(Extract provided)
** Start **
A fine bust of him by Ward adorns the Battery in his native and
much-loved city. See Life, by William P. Trent.

WORKS.

NOVELS.

 Martin Faber.
 Book of My Lady.
 Guy Rivers.
 Yemassee.
 Partisan.
 Mellichampe.
 Richard Hurdis.
 Palayo.
 Carl Werner and other Tales.
 Border Beagles.
 Confession, or the Blind Heart.
 Beauchampe, [sequel to Charlemont].
 Helen Halsey.
 Castle Dismal.
 Count Julian.
 Wigwam and Cabin.
 Katharine Walton.
 Golden Christmas.
 Forayers.
 Maroon, and other Tales.
 Utah.
 Woodcraft.
 Marie de Bernière.
 Father Abbott.
 Scout, [first called Kinsmen.]
 Charlemont.
 Cassique of Kiawah.
 Vasconselos, [tale of De Soto.]

POEMS, [2 volumes.]

 Atalantis.
 Grouped Thoughts and Scattered Fancies.
 Lays of the Palmetto.
 Southern Passages and Pictures.
 Areytos: Songs and Ballads of the South.

DRAMAS.

 Norman Maurice.
 Michael Bonham, or Fall of the Alamo.

BIOGRAPHY AND HISTORY, &C.

 Life of General Francis Marion.
 Life of Captain John Smith.
 Life of Chevalier Bayard.
 Geography of South Carolina.
 Reviews in Periodicals [2 vols.].
 Life of General Nathanael Greene.
 History of South Carolina.
 South Carolina in the Revolution.
 War Poetry of the South.
 Seven Dramas of Shakspere.

SONNET.--THE POET'S VISION.

 Upon the Poet's soul they flash forever,
 In evening shades, these glimpses strange and sweet;
 They fill his heart betimes,--they leave him never,
 And haunt his steps with sounds of falling feet;
 He walks beside a mystery night and day;
 Still wanders where the sacred spring is hidden;
 Yet, would he take the seal from the forbidden,
 Then must he work and watch as well as pray!
** End **
(Exercises to complete)
a) Using the extract above, answer these, each on its own line:
(i) Who made the bust that adorns the Battery?
(ii) What was the work "Scout" first called?
(iii) What is the title of the sonnet at the end?
b) Please duplicate the passage of the extract above, starting at "Confession, or the" and ending at "Golden Christmas.".

(Dataset records)
** Start **
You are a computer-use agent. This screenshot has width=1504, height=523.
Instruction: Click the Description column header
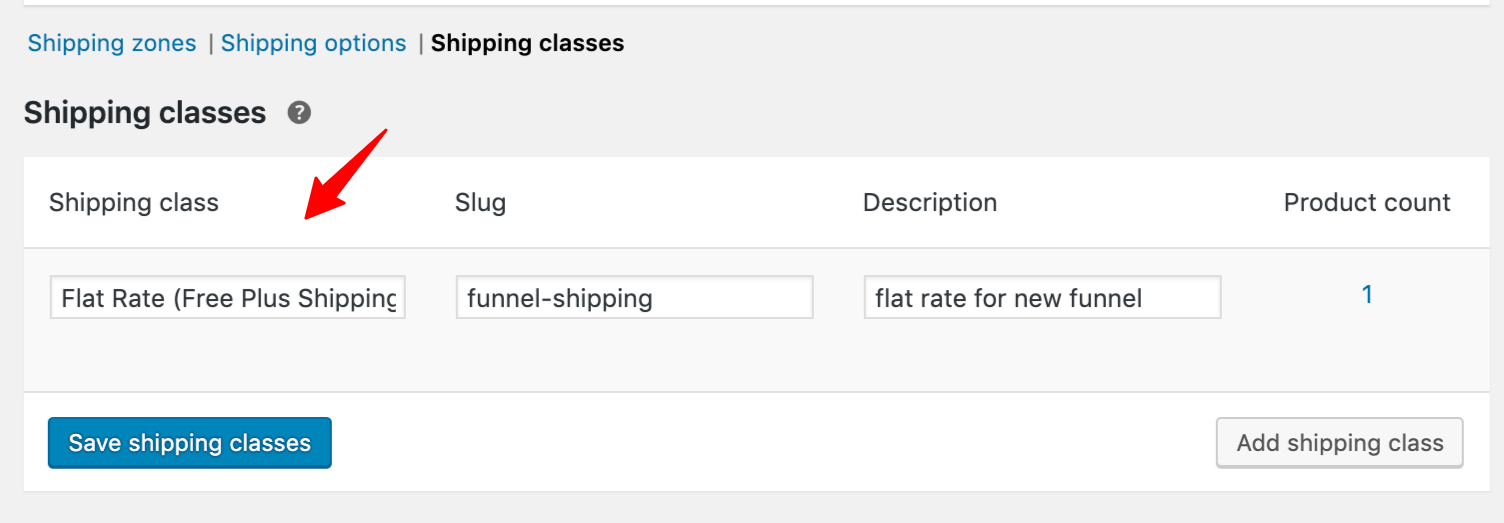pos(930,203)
** End **
** Start **
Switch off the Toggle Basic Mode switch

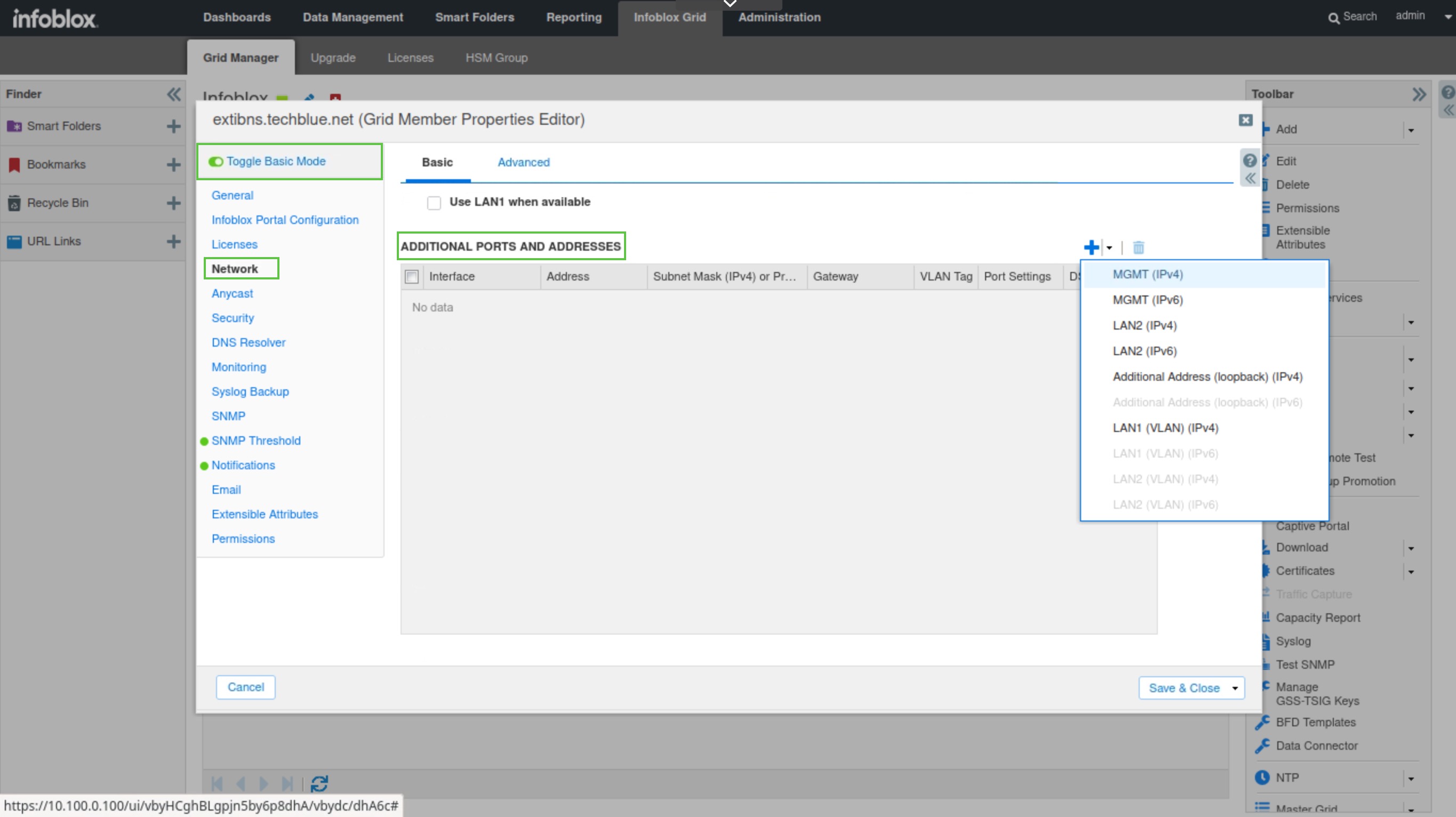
** End **
(Expected outputs)
a)
(i) Ward
(ii) Kinsmen
(iii) The Poet's Vision

b)
Confession, or the Blind Heart.
 Beauchampe, [sequel to Charlemont].
 Helen Halsey.
 Castle Dismal.
 Count Julian.
 Wigwam and Cabin.
 Katharine Walton.
 Golden Christmas.